Given testing pairs with a size of \(N'\), we begin with a random selection of samples to construct the corresponding pairs. The process continues until each sample is selected once as the starting point in a pair. After that, the size of the candidate set for testing is further increased to 2.0 millions by adding the remaining pairs. A baseline, by which the positive and negative pairs are equally randomly selected from all possible pairs, is utilized for comparison purposes. As summarized in Fig. 13, we observe that (1) the density-guided pair selection method consistently outperforms its counterpart based on random selection as the number of pairs increases, and (2) its performance peaks when the number of pairs reaches \(N'\) and deteriorates thereafter. The reason for this is that our method can identify sufficient representative pairs, while adding extra noise pairs would degrade the achieved performance.
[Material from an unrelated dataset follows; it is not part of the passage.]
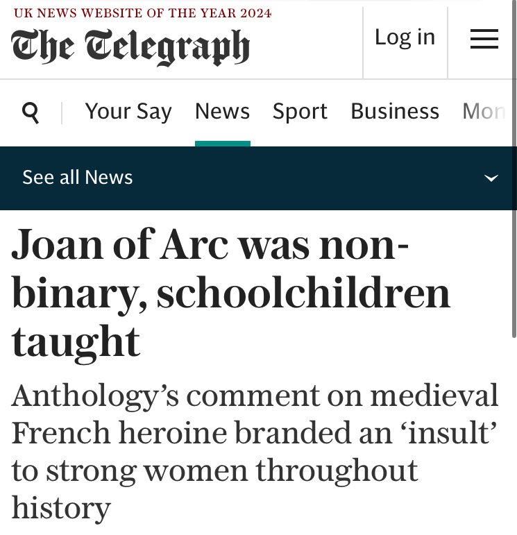The width and height of the screenshot is (517, 535).
Task: Click the Log in button
Action: (405, 37)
According to these observations, the proposed method provides a simple method for pair selection, yielding improved clustering accuracy and inference efficiency.

Statistical testing

In this section, we investigate the significant difference between SEPFL and other clustering methods using the Wilcoxon signed-rank test [28], which is a non-parametric statistical hypothesis test method. The null hypothesis \(H_0\) in this experiment indicates that there is no significant difference between the two methods, while the alternative hypothesis \(H_1\) indicates the opposite conclusion. P-value is used to determine whether the null hypothesis holds, and if p-value is less than the significance level \(\alpha \) then the null hypothesis is rejected.

As shown in Tables 3 and 4, there are large gaps between the traditional clustering methods and our method in terms of the two clustering metrics. Therefore, we choose to compare our method with two deep learning-based methods, namely STAR-FC [29] and Ada-NETS [36], which achieve competitive results among the compared methods.

Table 6 Statistical analysis results of Wilcoxon signed-rank test

To ensure the robustness of the results, we repeat the experiments 10 times using different random seeds on each dataset, and the results are shown in Table 6. It can be seen that the obtained p-values are all less than the common significance level of 0.05, indicating that our method is significantly different from other clustering methods.

Conclusion

A GCN efficiently obtains sample structure information by aggregating neighboring features but requires large levels of memory and time consumption. This paper proposes a novel pairwise learning method for face clustering, denoted as SEPFL. In particular, we design a neighborhood mixing block to weight the aggregation of neighborhood features as structural information by learning the correlations between samples and neighbors. Unlike other methods, the neighborhood mixing block considers both the relationships between samples and neighbors and the relationships between neighbors to learn more comprehensive structural information. In addition, a density-guided pair selection strategy is used to select candidate pairs, which avoids the influence of excessive redundant pairs on the clustering results.

We conduct extensive experiments on the MS1M and DeepFashion datasets. The experimental analysis proves that (1) SEPFL reduces the computational cost and alleviates the dependence on thresholds. (2) The neighborhood mixing block has a powerful ability to obtain structural information. (3) The density-guided pair selection strategy is capable of selecting representative candidate pairs. (4) SEPFL has higher accuracy than other advanced face clustering methods. As the amount of data increases, SEPFL exhibits better robustness.

Although SEPFL achieves good performance in various experiments, the method performs clustering on the original feature space, which is limited by the utilized feature extraction model. Problems such as complex sample distributions and large numbers of noisy samples or difficult samples may be encountered, which largely affect the clustering effect. In future works, we will explore an efficient feature learning method to transform the given data into an easily distinguishable feature space to assist with data clustering.